Une bataille qui ne tarderait pas, Wulfgar en était certain. Loin devant, sur les eaux étincelantes, on voyait les voiles du vaisseau pirate en fuite.

S’agissait-il de la Quille ensanglantée, le navire de Sheila Kree ? Trouverait-il Crocs de l’égide, le puissant marteau de guerre, don de son père adoptif, entre les mains d’un pirate à son bord ?

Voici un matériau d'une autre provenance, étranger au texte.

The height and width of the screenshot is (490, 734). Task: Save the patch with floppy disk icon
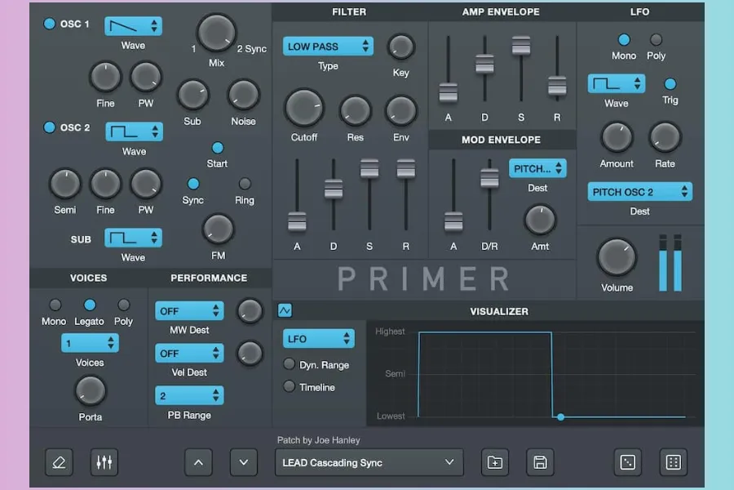(x=540, y=462)
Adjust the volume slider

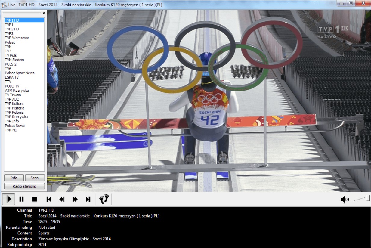362,199
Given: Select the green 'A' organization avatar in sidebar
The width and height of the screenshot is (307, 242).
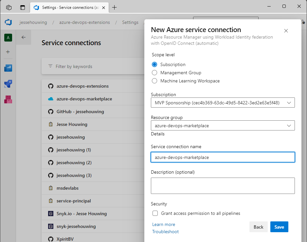Looking at the screenshot, I should tap(8, 38).
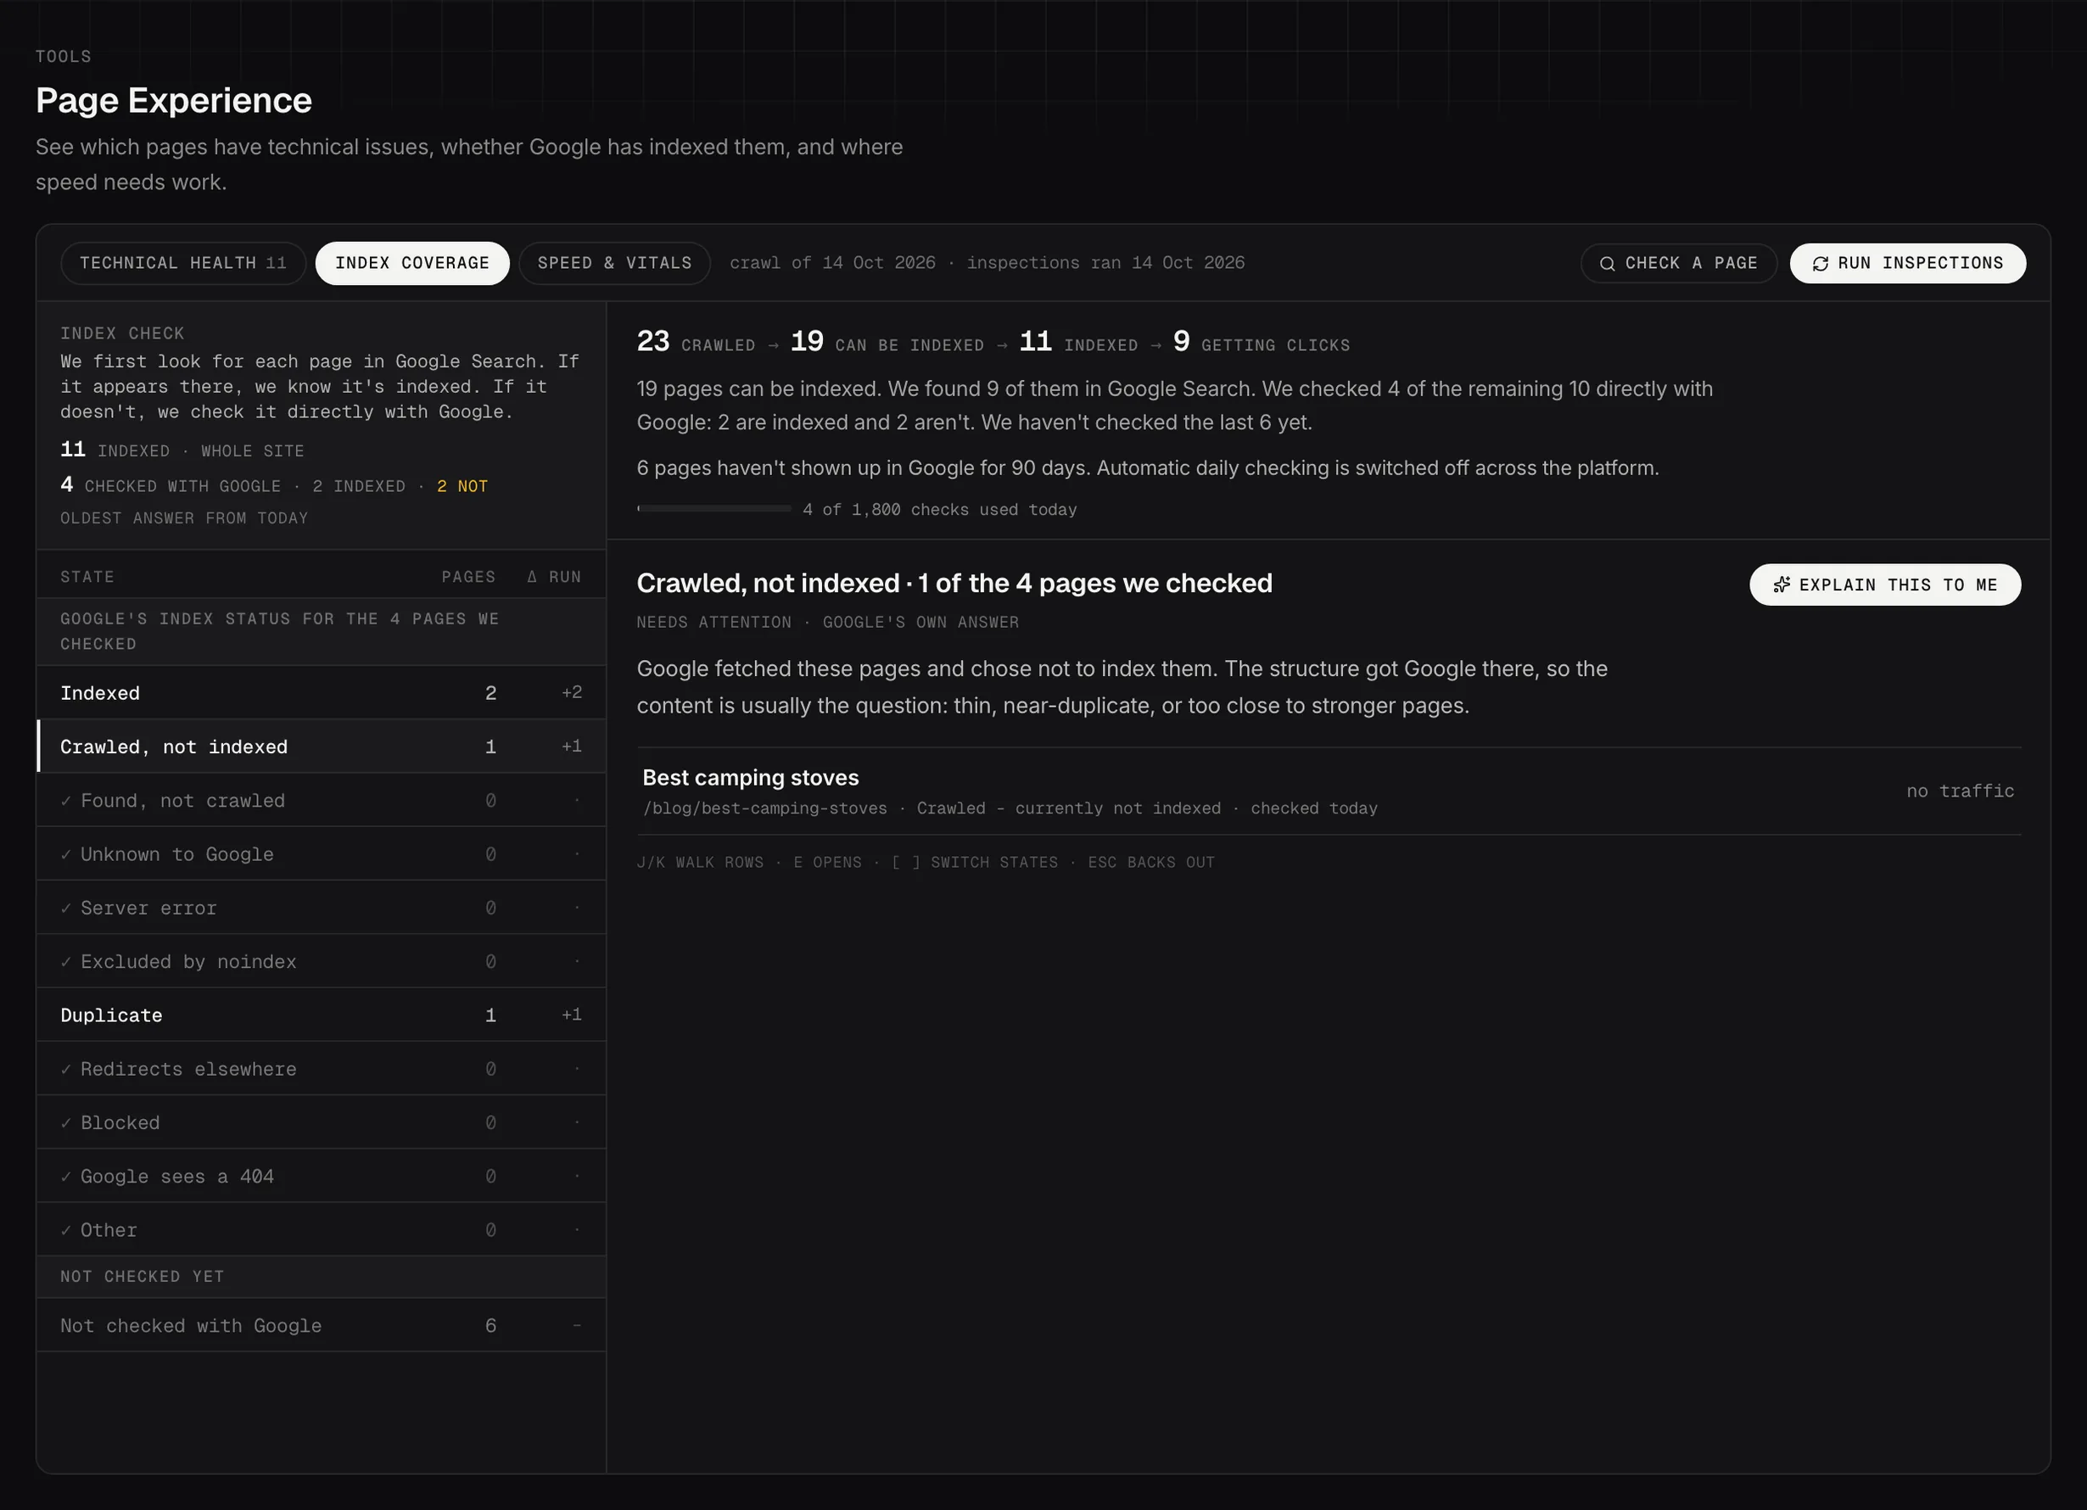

Le simple fait de se poser la question amena une grimace aux lèvres du barbare ; la perspective de récupérer son arme remuait en lui tant de sentiments bouleversants ! Il avait laissé à Eauprofonde Delly Curtie et Colson, le bébé que Delly et lui avaient adopté, leur fille désormais. Elles demeuraient dans la superbe maison du capitaine Deudermont tandis que lui avait embarqué sur l’Esprit follet de la mer afin de retrouver son marteau de guerre. Et pourtant, à ce moment, le tumulte intérieur de Wulfgar l’empêchait d’avoir la moindre idée de ce qu’il ferait de ce fabuleux artefact quand il l’aurait de nouveau en sa possession ! Que signifiait l’objet pour lui, en vérité ?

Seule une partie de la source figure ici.